Serait-il possible qu'Alice, par exemple, reçoive par erreur un message destiné à Bob, simplement parce que le signal a été dévié dans une région déformée du cosmos ? Ou que Charlie réponde à un message que Bob n'avait pas encore envoyé, inversant ainsi l'ordre naturel de cause à effet ?
Avec ces combinaisons, ils ont alimenté une équation capable de révéler si une déformation de la matrice espace-temps avait altéré l’ordre naturel des messages.
L'analyse s'est concentrée sur la question de savoir si ces variations, telles que la réception de messages dans le désordre ou l'interception de messages d'autres personnes, pouvaient être détectées en observant comment l'information se comporte lorsque l'espace-temps entre en jeu en tant qu'autre participant à la conversation.
Selon un article publié dans New Scientist, les équations développées par Tselentis et Baumeler permettent de détecter si un échange d’informations entre plusieurs personnes – comme Alice, Bob et Charlie – s’est produit dans un environnement où l’espace-temps était manipulé.
Selon Baumeler, bien que la relativité ait réussi à expliquer la structure de l’univers, il manquait encore un outil mathématique capable de traduire la manière dont ces distorsions affectent le flux d’informations.

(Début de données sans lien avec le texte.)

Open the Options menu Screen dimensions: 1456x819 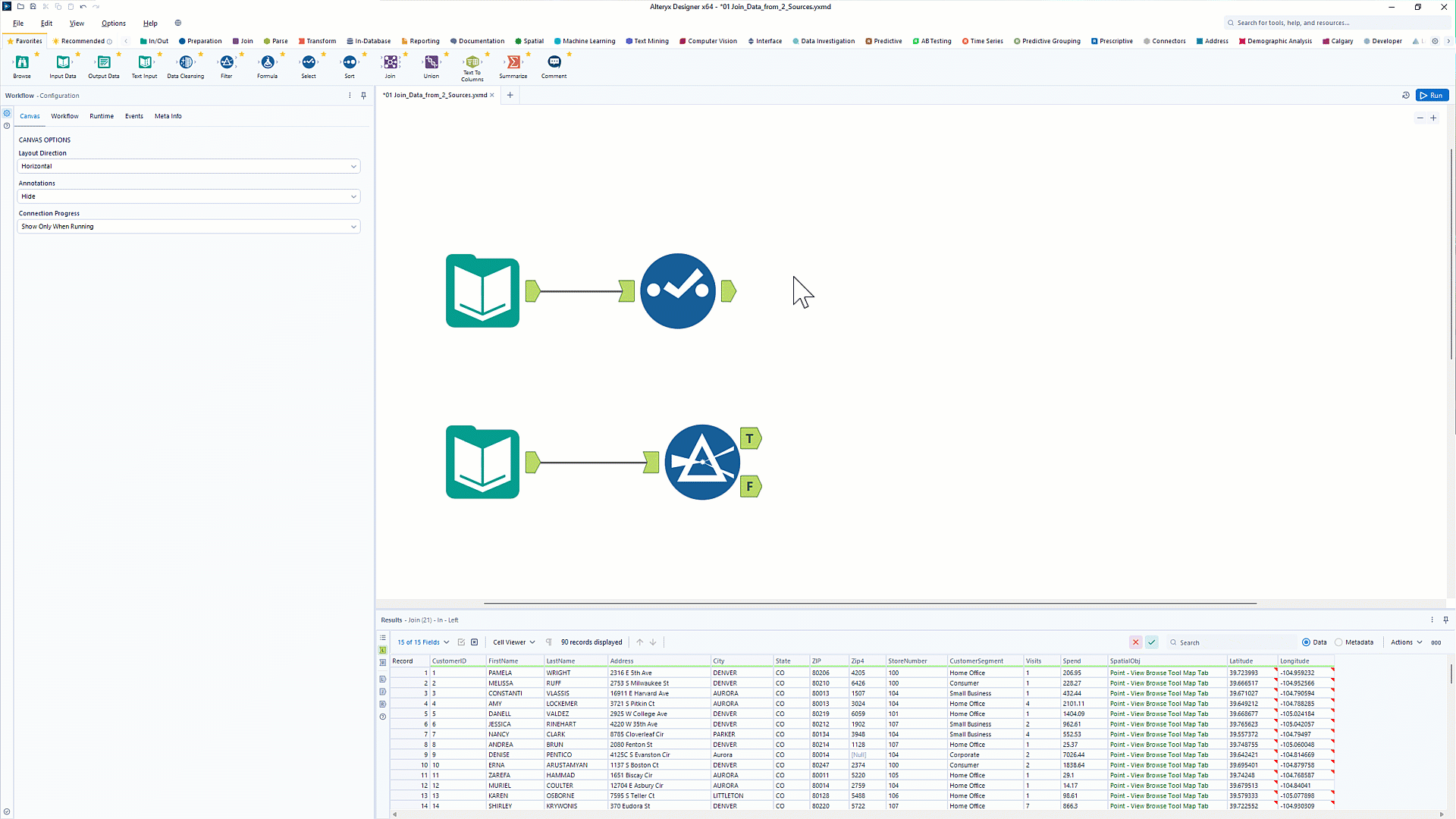pos(114,24)
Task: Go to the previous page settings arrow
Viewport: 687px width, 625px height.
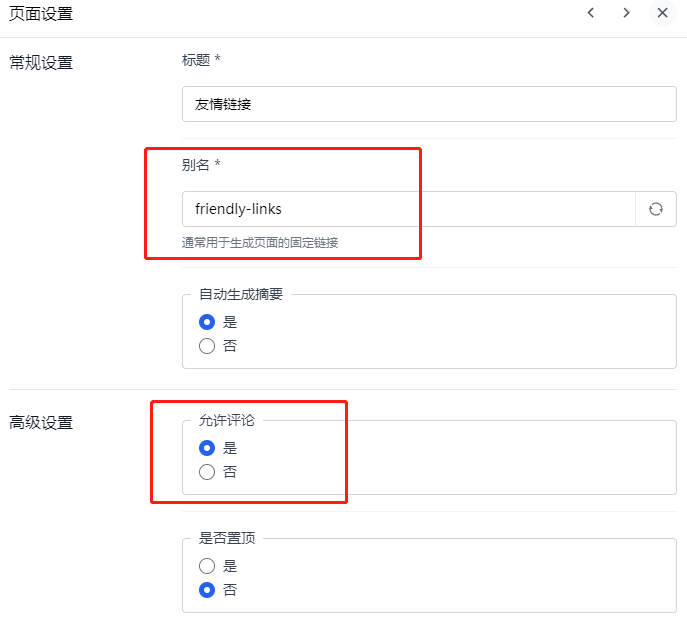Action: tap(591, 13)
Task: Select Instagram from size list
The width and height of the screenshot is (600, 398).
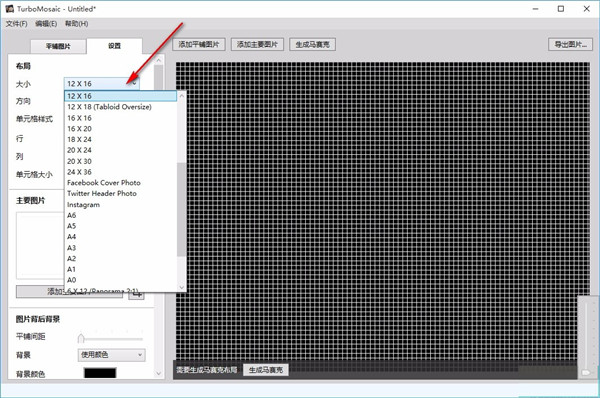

La réalité pourrait-elle être une simulation causée par la gravité ?
Il s’agit d’une première tentative de relier deux mondes qui jusqu’à présent évoluaient en parallèle : la relativité générale , qui décrit le comportement de la réalité physique, et la transmission d’informations , pierre angulaire de l’informatique.
Le problème est que la théorie d'Einstein fonctionne à merveille, mais elle ne cadre pas avec l'autre grand bastion de la physique moderne, la théorie quantique . Elles reposent sur des hypothèses contradictoires sur la nature de la réalité.
Plus précisément, la relativité générale conçoit un espace-temps uniforme, tandis que la théorie quantique affirme que la matière et l’énergie n’existent que sous forme de fragments discrets.
L’opinion la plus répandue parmi les physiciens aujourd’hui est qu’il faut trouver un moyen d’intégrer la gravité dans le domaine quantique, ce qui signifie construire une théorie de la gravité quantique.
L'idée est aussi audacieuse qu'intrigante : exploiter la gravité non seulement pour expliquer le fonctionnement de l'univers, mais aussi comme outil de traitement de l'information . Plutôt que de nécessiter du matériel, cette informatique gravitationnelle s'appuierait sur les lois physiques du cosmos.
L’une des théories les plus populaires de la physique des particules suggère que si la gravité existe, c’est parce que nous vivons dans une simulation, une sorte de jeu vidéo cosmique qui nécessite un ordinateur pour générer son monde.
Mais ce travail prend une tournure inattendue : et si ce n’était pas l’inverse ? Et si nous pouvions construire un ordinateur utilisant la gravité comme un élément de son fonctionnement ? Une machine relativiste, alimentée par la même force qui façonne les galaxies.